==== Data records ====

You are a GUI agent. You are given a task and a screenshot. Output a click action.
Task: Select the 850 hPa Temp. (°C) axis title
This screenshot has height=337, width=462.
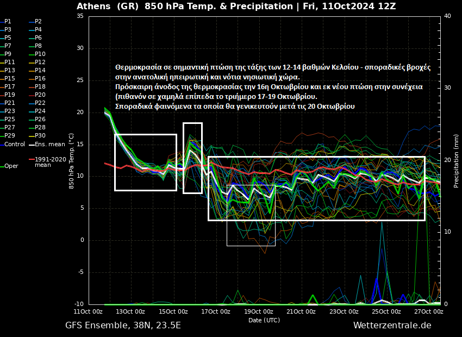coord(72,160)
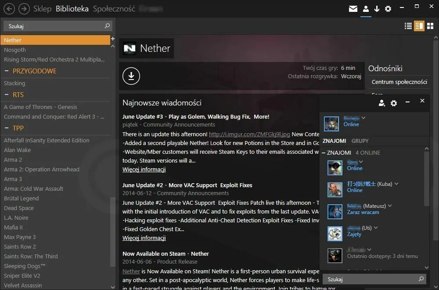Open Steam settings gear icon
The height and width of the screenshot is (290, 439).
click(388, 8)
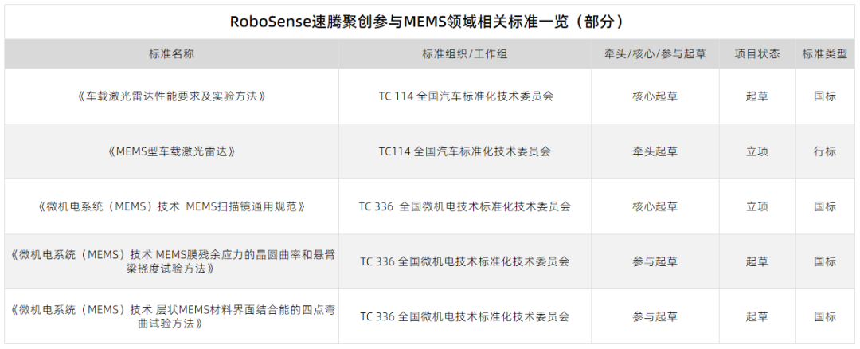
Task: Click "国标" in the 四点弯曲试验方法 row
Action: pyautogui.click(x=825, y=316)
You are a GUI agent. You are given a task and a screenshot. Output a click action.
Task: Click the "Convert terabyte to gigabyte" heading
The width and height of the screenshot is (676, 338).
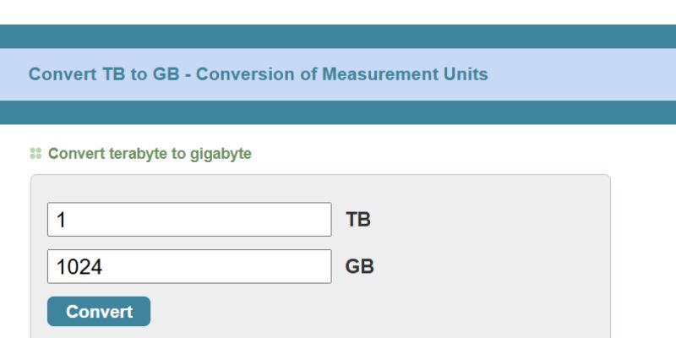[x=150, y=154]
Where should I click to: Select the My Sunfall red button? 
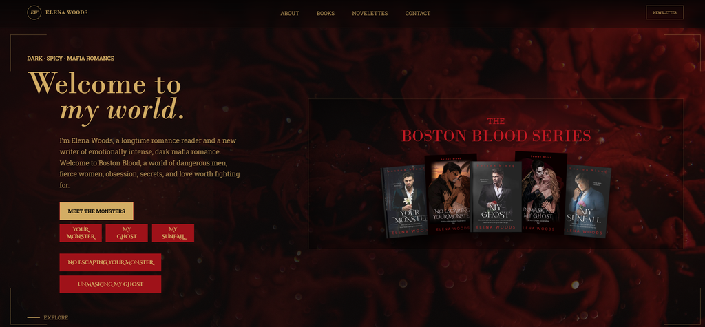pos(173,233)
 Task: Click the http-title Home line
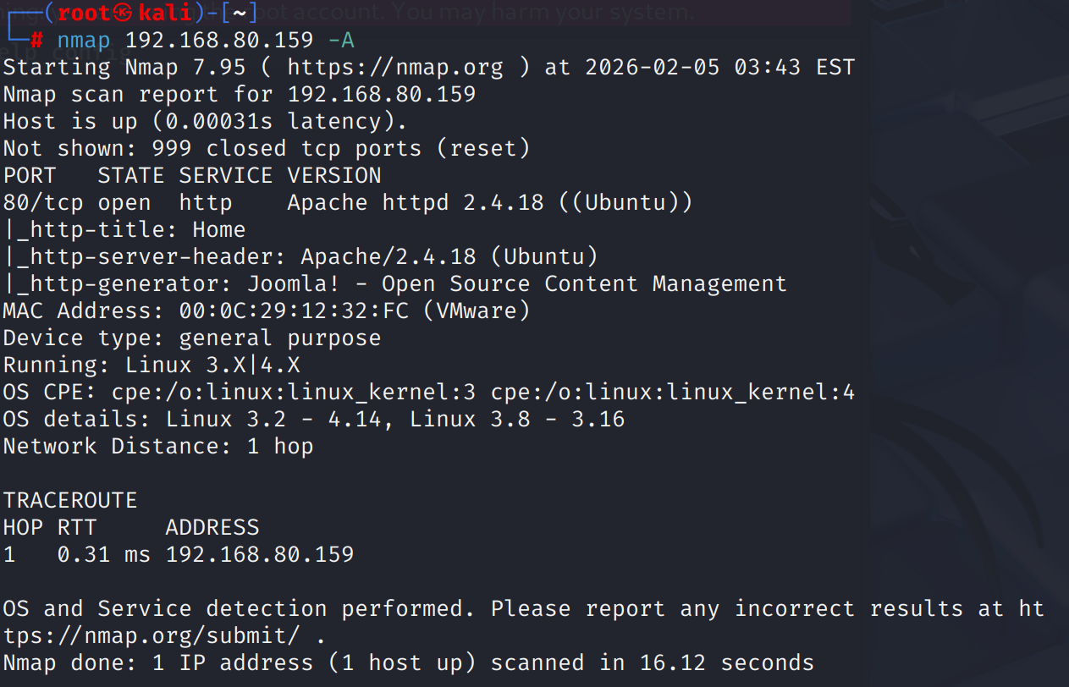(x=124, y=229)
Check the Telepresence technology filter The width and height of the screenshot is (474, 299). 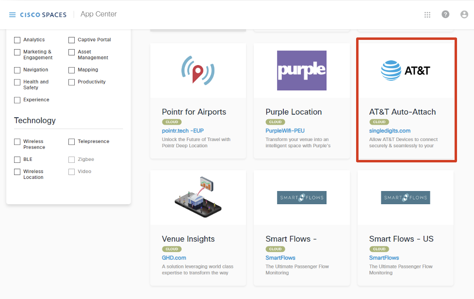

====

Work item –
Could the data above be repeated exactly, with every picture dropped?

Solution to this problem –
You are a GUI agent. You are given a task and a screenshot. Output a click action.
Task: Select the 850 hPa Temp. (°C) axis title
This screenshot has height=337, width=462.
coord(72,160)
Open Steam settings gear icon
The height and width of the screenshot is (290, 439).
click(388, 8)
Task: Click "国标" in the 四点弯曲试验方法 row
Action: pyautogui.click(x=825, y=316)
You are a GUI agent. You are given a task and a screenshot. Output a click action.
Task: Click the "Convert terabyte to gigabyte" heading
The width and height of the screenshot is (676, 338).
[x=150, y=154]
Where should I click to: Select the My Sunfall red button? 
pos(173,233)
 Task: Click the http-title Home line
(x=124, y=229)
Check the Telepresence technology filter The width and height of the screenshot is (474, 299). 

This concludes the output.